Section 4.3.1.1. , paragraph 2, discuss:
>    The TCP stack SHOULD use a congestion control algorithm at client and
>    server endpoints.  The IPv4 and IPv6 Maximum Segment Size (MSS)
>    SHOULD be set to 1460 bytes and 1440 bytes respectively and a TX and
>    RX initial receive windows of 64 KByte.  Client initial congestion
>    window SHOULD NOT exceed 10 times the MSS.  Delayed ACKs are
>    permitted and the maximum client delayed ACK SHOULD NOT exceed 10
>    times the MSS before a forced ACK.  Up to three retries SHOULD be
>    allowed before a timeout event is declared.  All traffic MUST set the
>    TCP PSH flag to high.  The source port range SHOULD be in the range
>    of 1024 - 65535.  Internal timeout SHOULD be dynamically scalable per
>    RFC 793.  The client SHOULD initiate and close TCP connections.  The
>    TCP connection MUST be initiated via a TCP three-way handshake (SYN,
>    SYN/ACK, ACK), and it MUST be closed via either a TCP three-way close
>    (FIN, FIN/ACK, ACK), or a TCP four-way close (FIN, ACK, FIN, ACK).

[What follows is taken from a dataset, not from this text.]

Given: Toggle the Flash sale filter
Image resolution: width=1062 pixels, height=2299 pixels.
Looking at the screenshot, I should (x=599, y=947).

There are a lot of requirements in here that are either no-ops ("SHOULD use a
congestion control algorithm"), nonsensical ("maximum client delayed ACK SHOULD
NOT exceed 10 times the MSS") or under the sole control of the stack. This
needs to be reviewed and corrected by someone who understands TCP.
Comment (2022-02-03)
Section 1. , paragraph 2, comment:
>    18 years have passed since IETF recommended test methodology and
>    terminology for firewalls initially ([RFC3511]).  The requirements
>    for network security element performance and effectiveness have
>    increased tremendously since then.  In the eighteen years since

These sentences don't age well - rephrase without talking about particular
years?

Section 4.3.2.3. , paragraph 2, comment:
>    The server pool for HTTP SHOULD listen on TCP port 80 and emulate the
>    same HTTP version (HTTP 1.1 or HTTP/2 or HTTP/3) and settings chosen
>    by the client (emulated web browser).  The Server MUST advertise

An H3 server will not listen on TCP port 80. In general, the document needs to
be checked for the implicit assumption that HTTP sues TCP; there is text
throughout that is nonsensical for H3 (like this example).    The Server MUST
advertise

Section 6.3. , paragraph 6, comment:
>       The average number of successfully established TCP connections per
>       second between hosts across the DUT/SUT, or between hosts and the
>       DUT/SUT.  The TCP connection MUST be initiated via a TCP three-way
>       handshake (SYN, SYN/ACK, ACK).  Then the TCP session data is sent.
>       The TCP session MUST be closed via either a TCP three-way close
>       (FIN, FIN/ACK, ACK), or a TCP four-way close (FIN, ACK, FIN, ACK),
>       and MUST NOT by RST.

This prohibits TCP fast open, why? Also, wouldn't it be enough to say that the
connection needs to not abnormally reset, rather than describing the TCP packet
sequences that are acceptable? Given that those are not the only possible
sequences, c.f., loss and reordering.

Section 6.3. , paragraph 6, comment:
>       The average number of successfully completed transactions per
>       second.  For a particular transaction to be considered successful,
>       all data MUST have been transferred in its entirety.  In case of
>       HTTP(S) transactions, it MUST have a valid status code (200 OK),
>       and the appropriate FIN, FIN/ACK sequence MUST have been
>       completed.

H3 doesn't do FIN/ACK, etc. See above.

Section 7.1.3.4. , paragraph 4, comment:
>    a.  Number of failed application transactions (receiving any HTTP
>        response code other than 200 OK) MUST be less than 0.001% (1 out
>        of 100,000 transactions) of total attempted transactions.
>
>    b.  Number of Terminated TCP connections due to unexpected TCP RST
>        sent by DUT/SUT MUST be less than 0.001% (1 out of 100,000
>        connections) of total initiated TCP connections.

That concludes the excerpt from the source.